Anti-Epileptic Drug Combination Efficacy in an In Vitro Seizure Model - Phenytoin and Valproate, Lamotrigine and Valproate

Abstract

In this study, we investigated the relative efficacy of different classes of commonly used anti-epileptic drugs (AEDs) with different mechanisms of action, individually and in combination, to suppress epileptiform discharges in an in vitro model. Extracellular field potential were recorded in 450 μm thick transverse hippocampal slices prepared from juvenile Wistar rats, in which "epileptiform discharges" (ED's) were produced with a high-K+ (8.5 mM) bicarbonate-buffered saline solution. Single and dual recordings in stratum pyramidale of CA1 and CA3 regions were performed with 3-5 MΩ glass microelectrodes. All drugs-lamotrigine (LTG), phenytoin (PHT) and valproate (VPA)-were applied to the slice by superfusion at a rate of 2 ml/min at 32°C. Effects upon frequency of ED's were assessed for LTG, PHT and VPA applied at different concentrations, in isolation and in combination. We demonstrated that high-K+ induced ED frequency was reversibly reduced by LTG, PHT and VPA, at concentrations corresponding to human therapeutic blood plasma concentrations. With a protocol using several applications of drugs to the same slice, PHT and VPA in combination displayed additivity of effect with 50μM PHT and 350μM VPA reducing SLD frequency by 44% and 24% individually (n = 19), and together reducing SLD frequency by 66% (n = 19). 20μM LTG reduced SLD frequency by 32% and 350μM VPA by 16% (n = 18). However, in combination there was a supra-linear suppression of ED's of 64% (n = 18). In another independent set of experiments, similar results of drug combination responses were also found. In conclusion, a combination of conventional AEDs with different mechanisms of action, PHT and VPA, displayed linear additivity of effect on epileptiform activity. More intriguingly, a combination of LTG and VPA considered particularly efficacious clinically showed a supra-additive suppression of ED's. This approach may be useful as an in vitro platform for assessing drug combination efficacy.

Fig 1. Example of epileptiform discharges observed in the stratum pyramidale of the high-K⁺ treated hippocampal slices.

Fig 2. Dose responses of PHT and VPA in suppressing population spike events in the high-K⁺ model.

Data from combined recordings of CA1 and CA3 regions were expressed as relative percentage (%) reduction compared to the baseline. (A) The effect of PHT on spike frequency was taken during the final 1-minute interval following 3-minute drug applications. (B) The effect of VPA on spike frequency was taken over the stable final 2-minute interval following 6-minute applications of VPA and washout. All data were shown as mean ± SEM; “n” indicates the number of recordings.

Fig 3. Effects of PHT, VPA applied singly and in combination upon frequency of spike events.

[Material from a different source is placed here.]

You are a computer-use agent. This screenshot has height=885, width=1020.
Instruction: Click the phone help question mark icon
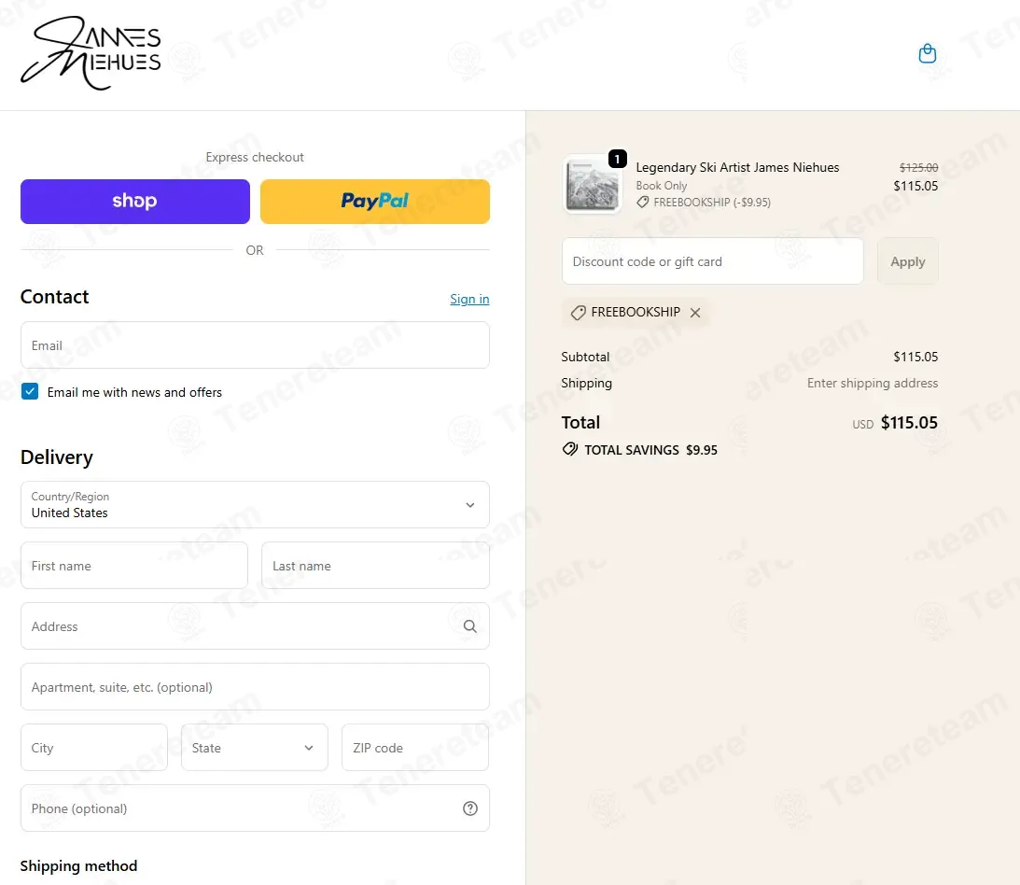469,808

Data from combined recordings of CA1 and CA3 regions were expressed as relative percentage (%) reduction compared to the baseline. All data were shown as mean ± SEM; “n” indicates the number of recordings.

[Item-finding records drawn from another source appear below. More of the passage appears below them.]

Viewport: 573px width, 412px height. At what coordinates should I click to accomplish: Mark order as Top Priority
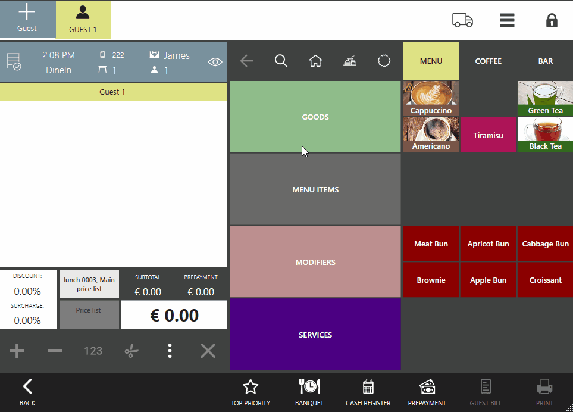coord(251,392)
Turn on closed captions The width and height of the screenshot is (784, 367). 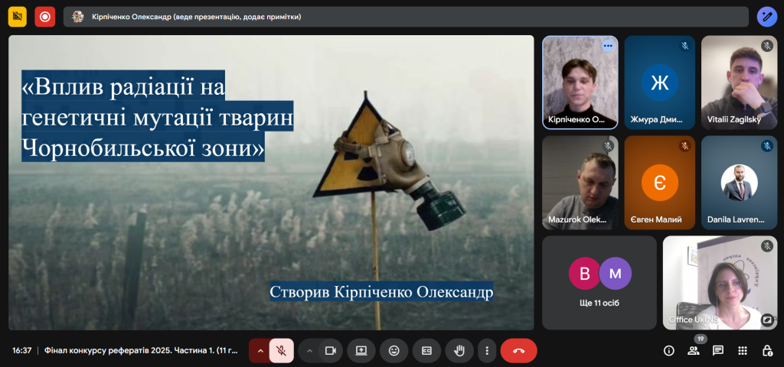pos(426,351)

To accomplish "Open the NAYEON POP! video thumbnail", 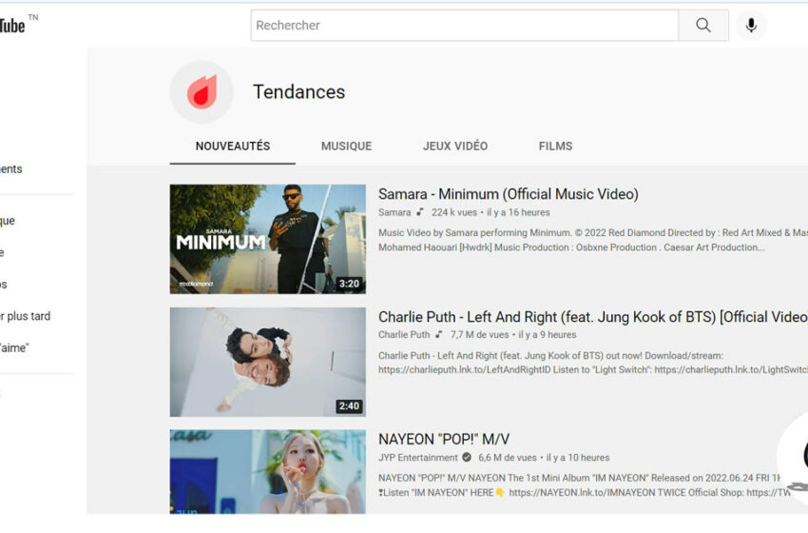I will point(267,471).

Fig 4. Representative traces of effects of AEDs (PHT, VPA) and washout upon neuronal population spike events.

Spike events over 1-minute intervals were from one continuous recording during baseline, drug applications and washout, for qualitative displays.

Fig 5. Effects of PHT, VPA applied in isolation and in combination upon frequency of spike events.

Data were expressed as relative percentage (%) reduction compared to the baseline. All data were shown as mean ± SEM; “n” indicates the number of recordings from different slices. See text for details.

Fig 6. Effects of LTG, VPA applied singly and in combination upon frequency of spike events.

Data from combined recordings of CA1 and CA3 regions were expressed as relative percentage (%) reduction compared to the baseline. All data were shown as mean ± SEM; “n” indicates the number of recordings.

Fig 7. Representative traces of effects of AEDs (LTG, VPA) and washout upon neuronal population spike events.

Representative 1-minute intervals of spike events during baseline, drug applications and washout from one continuous recording are displayed.

Fig 8. Effects of LTG, VPA applied in isolation and in combination upon frequency of spike events.

Data were expressed as relative percentage (%) reduction compared to the baseline. All data were shown as mean ± SEM; “n” indicates the number of recordings from different slices. See text for details.